| Required action |
Everything from the line with "Instruction: Select 2023.5.14备份" to the final line of the entries, both included, should be restated word for word; please omit the pictures.

| Given data |

________________

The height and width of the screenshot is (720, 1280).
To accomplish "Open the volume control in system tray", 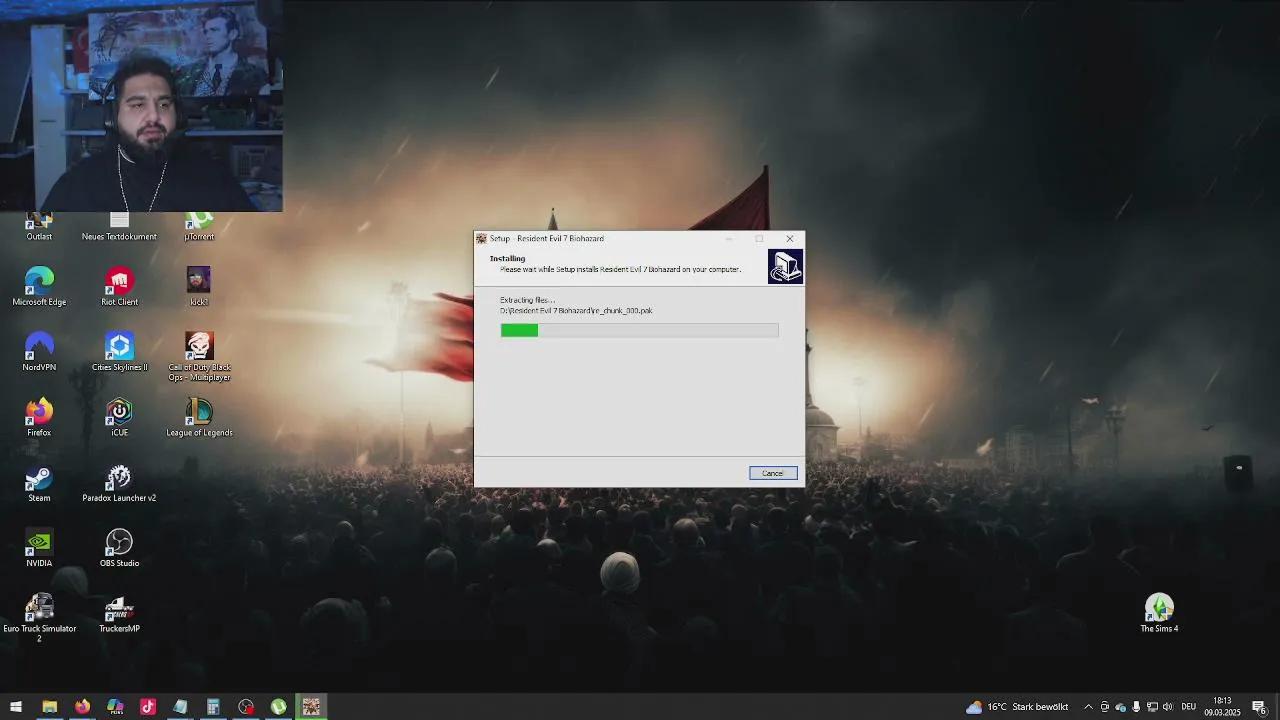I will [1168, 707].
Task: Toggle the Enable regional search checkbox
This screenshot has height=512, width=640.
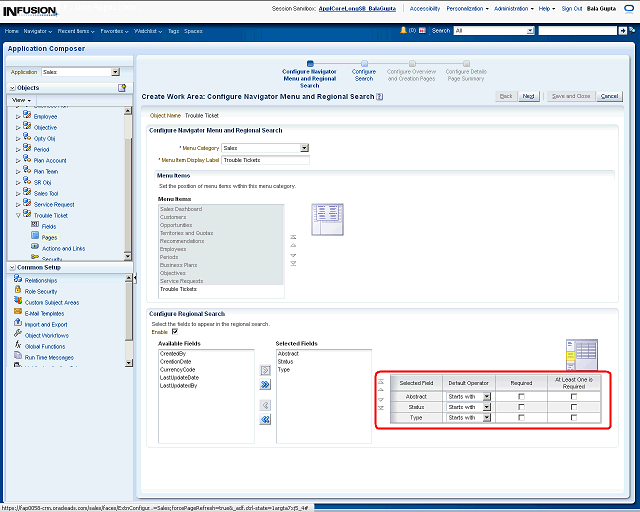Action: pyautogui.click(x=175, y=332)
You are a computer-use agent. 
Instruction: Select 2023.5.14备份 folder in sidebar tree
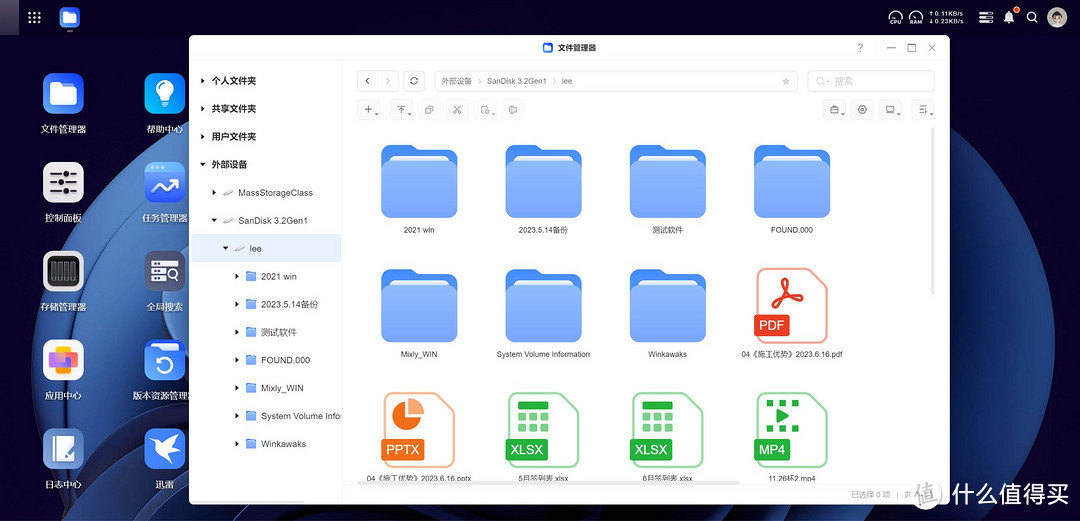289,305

________________

| Task response |
Instruction: Select 2023.5.14备份 folder in sidebar tree
289,305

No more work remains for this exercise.